We started off splitting everything n proportional to our income. Then it got annoying to work it out so we put everything in one pot. Paid bills, paid into savings, then split what was left down the middle as our personal spends.

But then I am in the unusual position of being a woman who went back to work fairly early, while my male DP took over childcare and went on statutory pay, then nothing.

It never crossed my mind to tell him he had to carry on paying “his” share when his income was reduced because he was looking after our child.

It’s complete madness when men do this to women. They know that they are being ridiculous.

But the crucial thing is that we talked openly and worked all this out prior to even conceiving. We agreed exactly how money and childcare would work, and knew we were a team and on the same page.

We worked out the cost of childcare and considered our working patterns, and made preemptive changes.

We aren’t exactly young parents though at 36 and 41. If I’d had kids younger I’d have been in a crap relationship and way less prepared.

Phonicshaskilledmeoff · 24/09/2025 21:43

Didimum · 24/09/2025 20:52

Source for these stats?

lol I know you’re joking but Believe it or not, it’s not something I’ve plucked out of my backside. Impact on salaries and career progression is regularly discussed at various professional forums and there’s tons of studies.

Try this for example - https://ifs.org.uk/inequality/womens-employment-and-earnings-over-the-family-cycle/

Never mind those that feel they would be earning more/ more progressed (90ish percent by memory). There’s an actual 45% drop in earnings. Thats mental. To then have some men believe their partner should be paying out of savings etc for this sacrifice is unbelievable.

GravyBoatWars · 24/09/2025 21:48

Same as before and after maternity leave - all income is pooled, we cover bills and all family (including child) expenses from that based on the household budget we set together, contribute to both of our pension pots, and then each of us pull an agreed, essentially equal amount out to our individual accounts for out personal (not child, not joint, not household) spending.

The only thing that changed was that my salary in the income pot was swapped out for maternity pay, we did some joint budget trimming to reduce household expenses, and we temporarily pulled an agreed-on amount from joint savings per month rather than adding to it.
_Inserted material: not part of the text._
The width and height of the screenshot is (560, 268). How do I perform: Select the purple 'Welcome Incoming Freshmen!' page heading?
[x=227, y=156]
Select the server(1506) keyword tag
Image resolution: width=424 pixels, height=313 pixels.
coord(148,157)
We both work equally to support the family we chose to create (whether that's paid work or not) and we set up our finances so that we're equal partners in the family budget and have equal lifestyles.

Tryingmybest100 · 24/09/2025 21:48

We always pooled our money & split what was left so always had the same amount of personal money. That didn't change when I was on 3 x mat leave. We just had less fun money each as there was less to go around.

I know each to their own but I genuinely have never understood why a couple so serious about each other that theyve chosen to have a baby but don't pool their money.